Only available in German
Modellierung digitaler Systeme auf Register-Transfer-Ebene (RTL) mit Verilog HDL
H | 03-IMGS-RTL
In this course the student is introduced to digital design on register transfer layer (RTL) with Verilog as a hardware description language (HDL). Initially different layers of abstraction (around RTL) and different HDLs are compared. Along known combinatorial logic the student is introduced to Verilog’s language concepts (syntax and semantics to describe circuits). The typical operators of Verilog and available primitives (used but not as often) are introduced to describe typical (known) combinatorial circuits (multiplexer, adders, etc.). Alongside known circuits the students are instructed about the pitfalls of describing hardware vs programming software and are given a set of guidelines on how to write/describe digital hardware circuits (so they become synthesizable in real hardware).
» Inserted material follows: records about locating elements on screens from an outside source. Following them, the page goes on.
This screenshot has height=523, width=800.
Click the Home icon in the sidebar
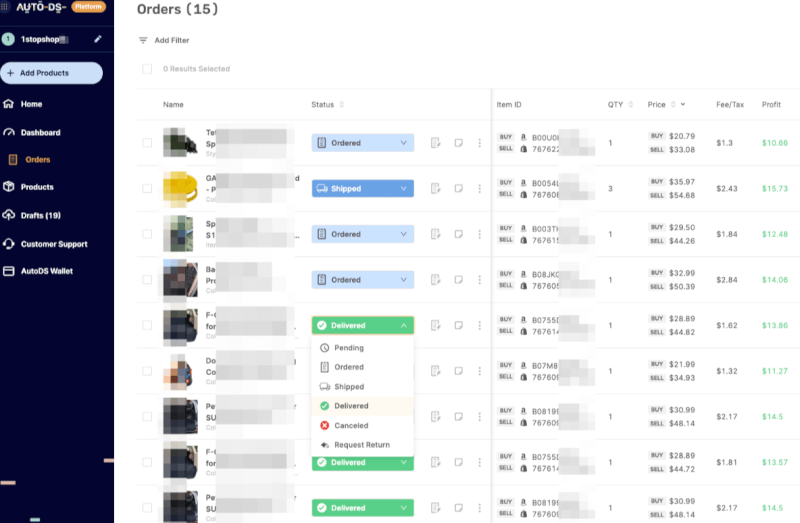(9, 104)
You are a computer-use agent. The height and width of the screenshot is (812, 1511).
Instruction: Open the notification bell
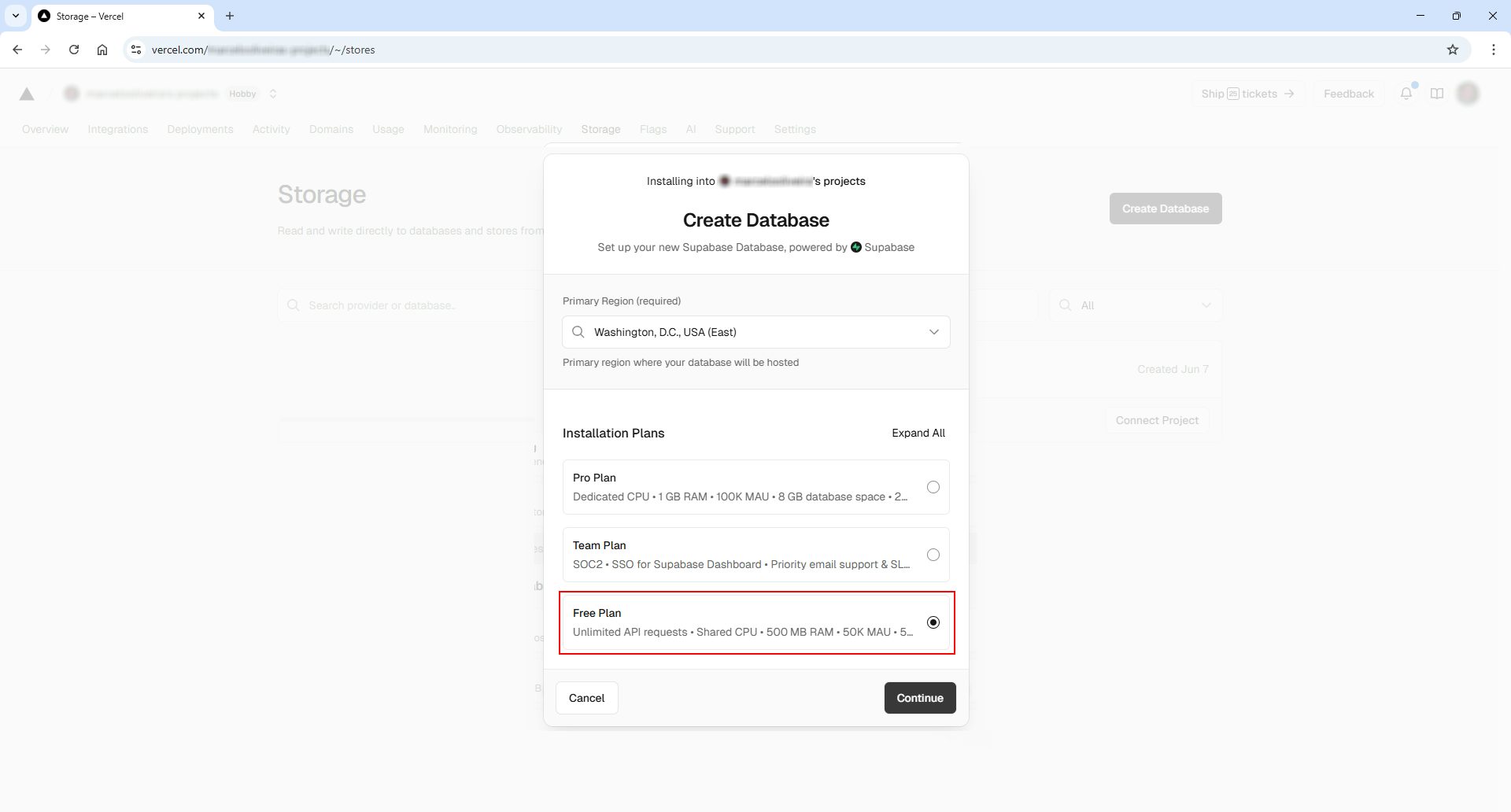pyautogui.click(x=1406, y=93)
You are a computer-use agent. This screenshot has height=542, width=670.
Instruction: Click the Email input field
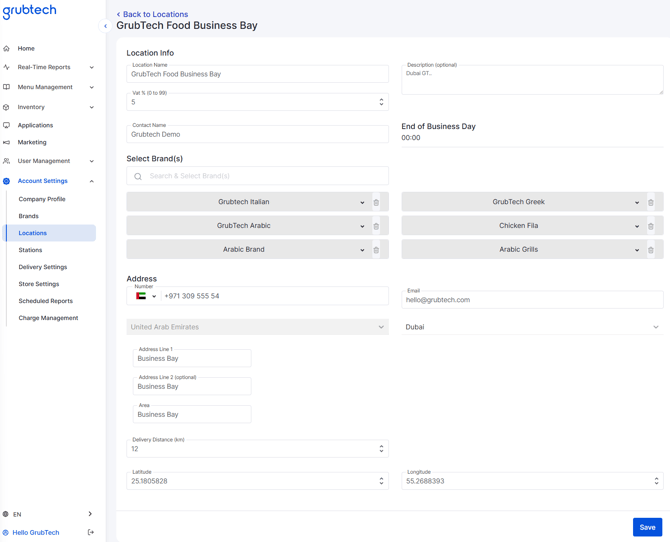(x=532, y=300)
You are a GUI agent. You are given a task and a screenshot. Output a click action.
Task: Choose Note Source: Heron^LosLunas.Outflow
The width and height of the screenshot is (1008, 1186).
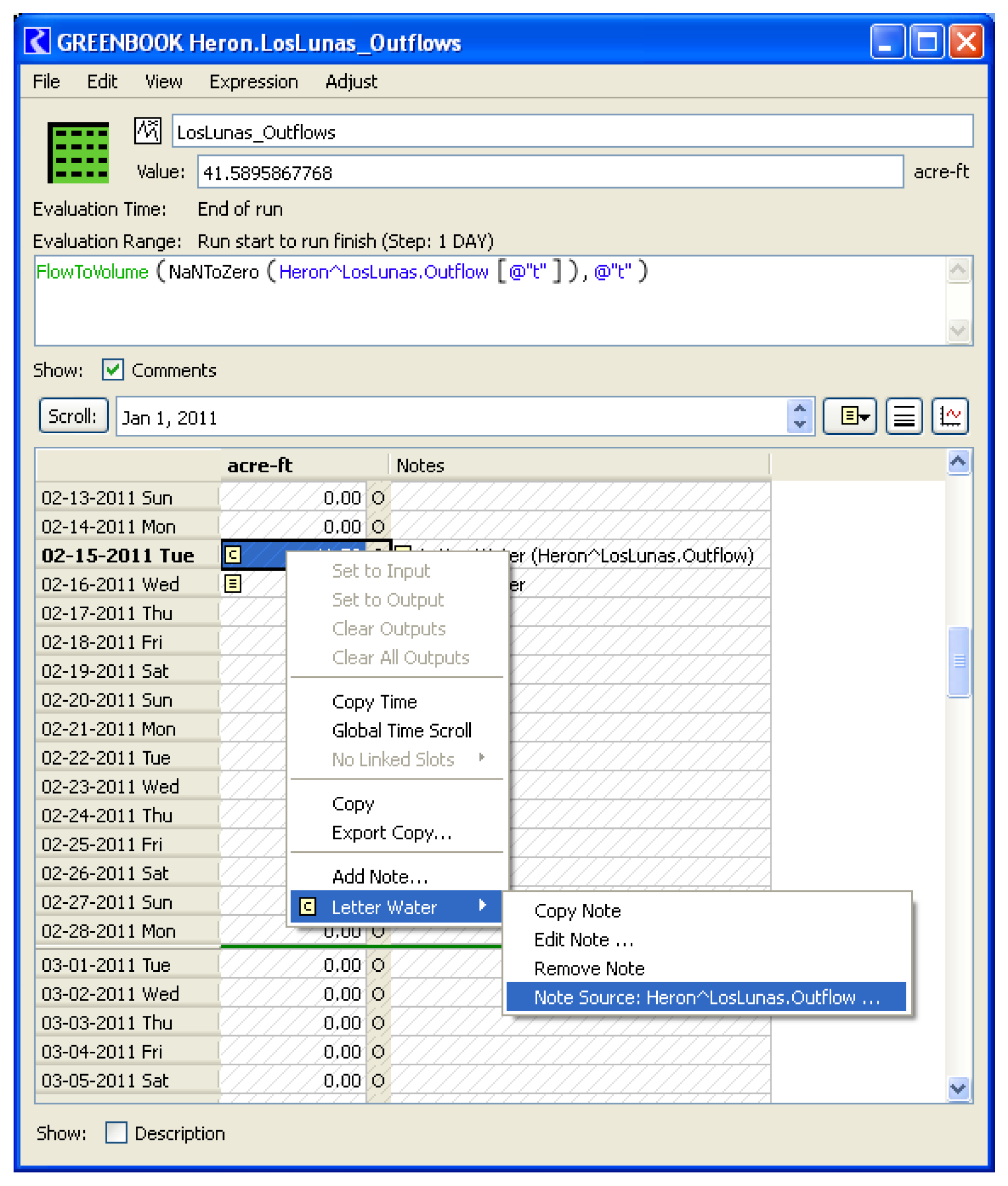(x=706, y=997)
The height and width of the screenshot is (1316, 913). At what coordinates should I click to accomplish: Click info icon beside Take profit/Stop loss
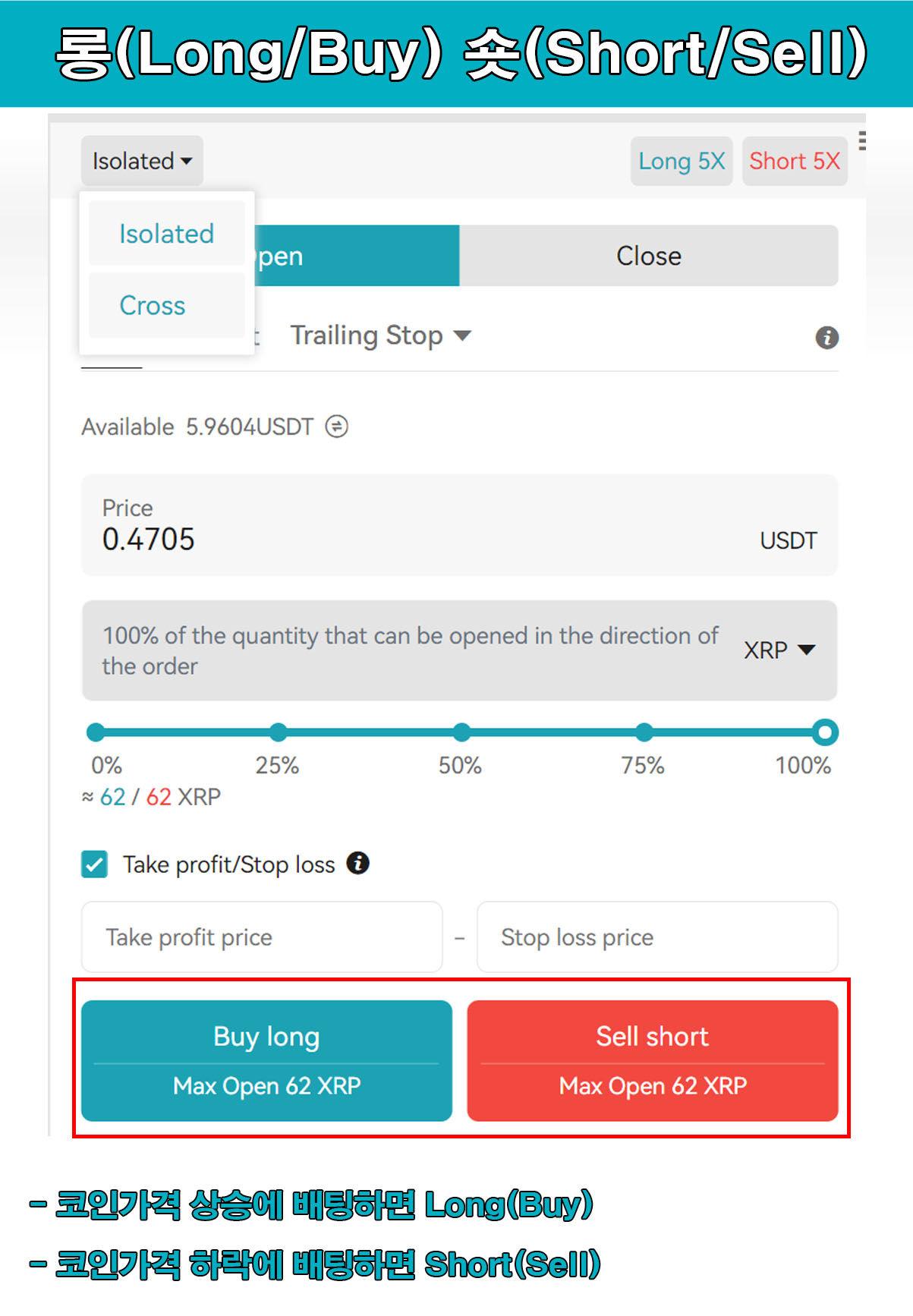[x=357, y=863]
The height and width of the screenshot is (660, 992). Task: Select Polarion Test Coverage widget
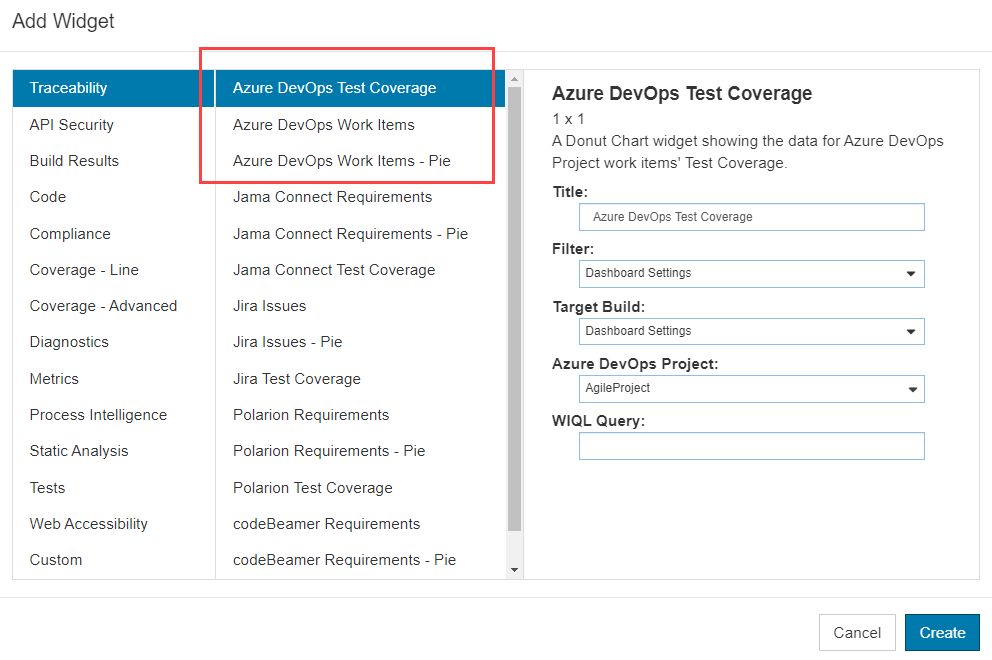pos(313,488)
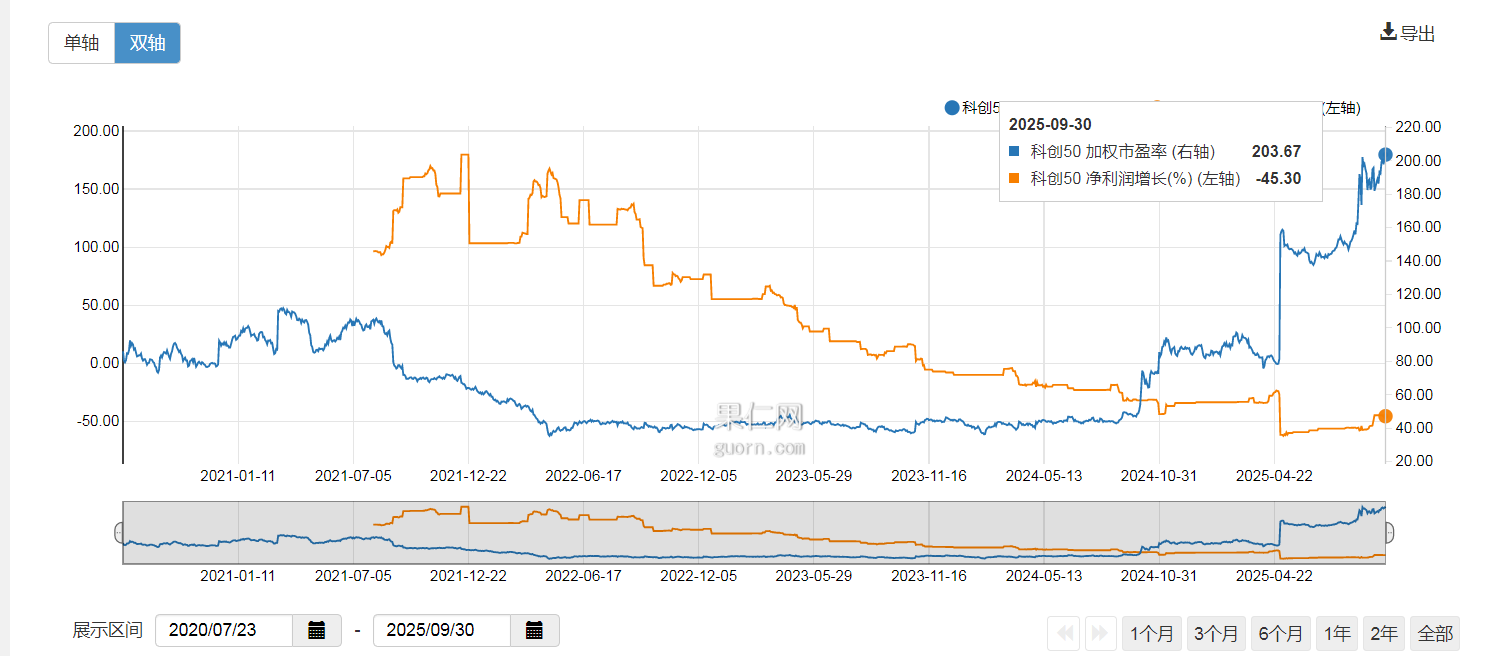Switch to 单轴 single-axis mode
Viewport: 1486px width, 656px height.
(82, 43)
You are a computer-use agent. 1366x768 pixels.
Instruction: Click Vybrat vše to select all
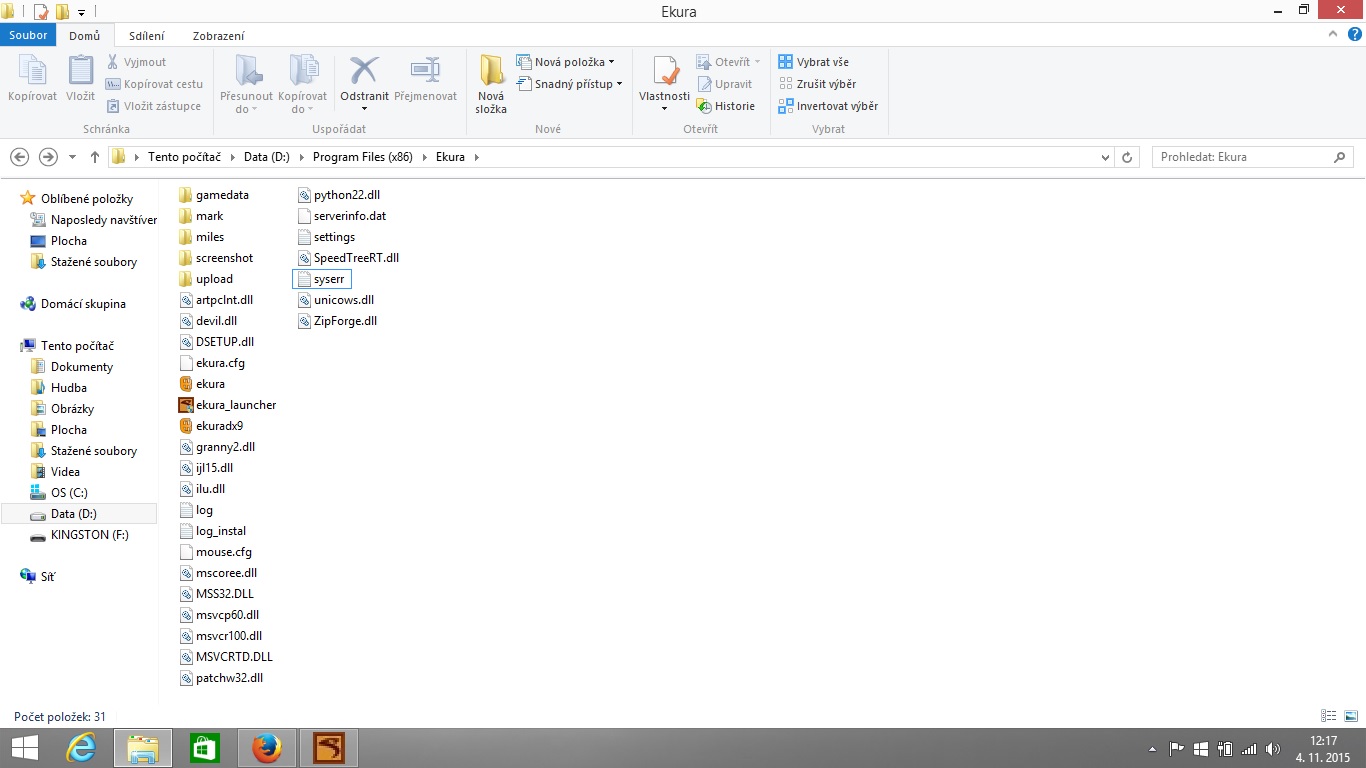[x=813, y=62]
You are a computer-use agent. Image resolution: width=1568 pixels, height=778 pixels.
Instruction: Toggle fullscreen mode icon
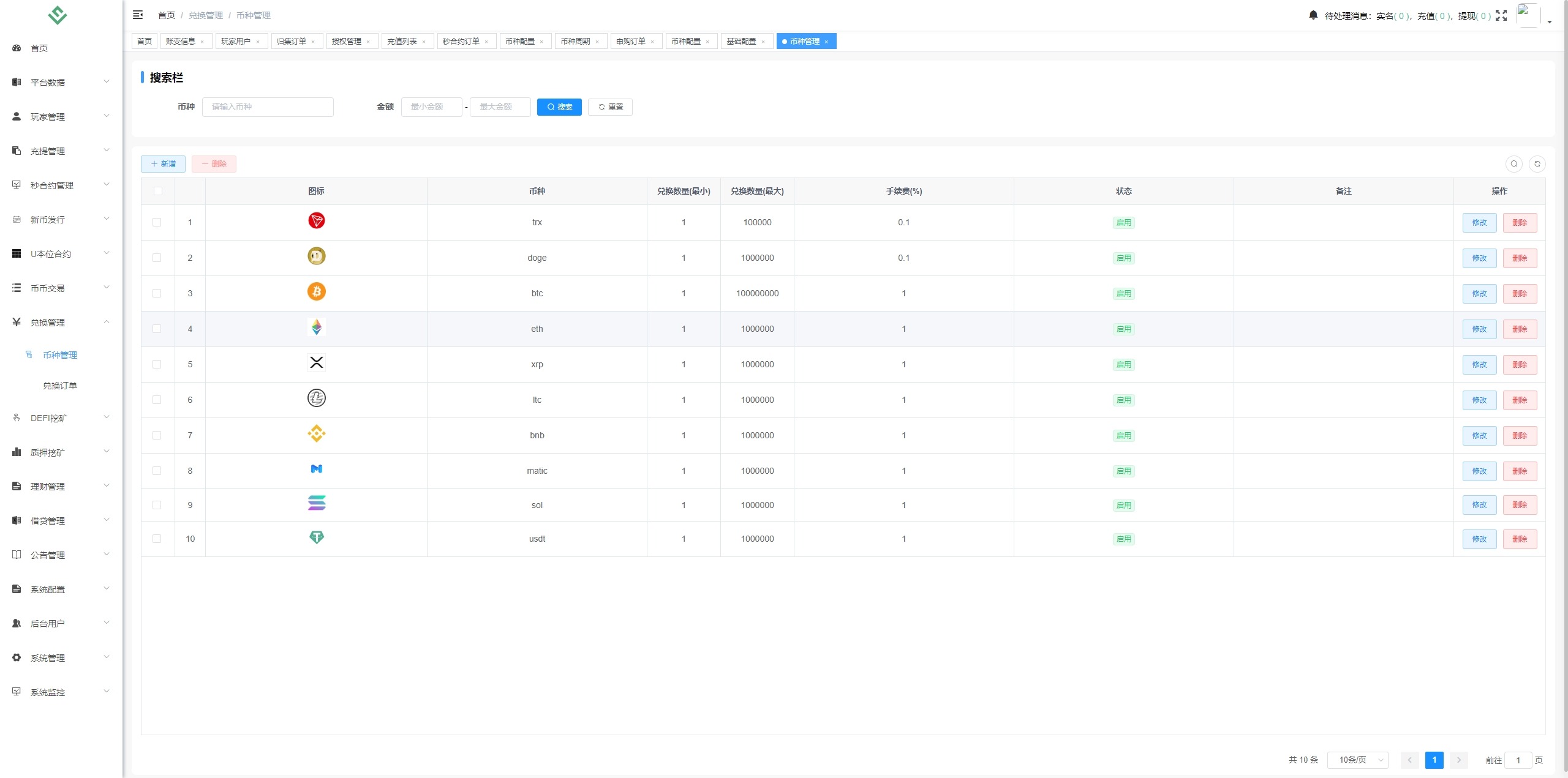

After that sequential circuits are the next topic, which is introduced through the most basic building block, the flipflop. Bigger building blocks of sequential circuits are introduced and their Verilog description is walked through. The used techniques are discussed with additional techniques of digital design (clock gating, pipelining, memories). The main part of the course starts with the RTL point of view. The decomposition of every circuit into a Datapath and a controller is shown on various examples. The goal is to show how various data paths and controllers can look like and how they are designed. There is an additional section for practical topics of digital design: Static Timing Analysis and how to solve problems occurring in circuits with timing violations. For the last two parts of the course at first communication mechanisms for digital systems are discussed, at last a medium/intermediate level example is given with a RISC-V RV32I processor.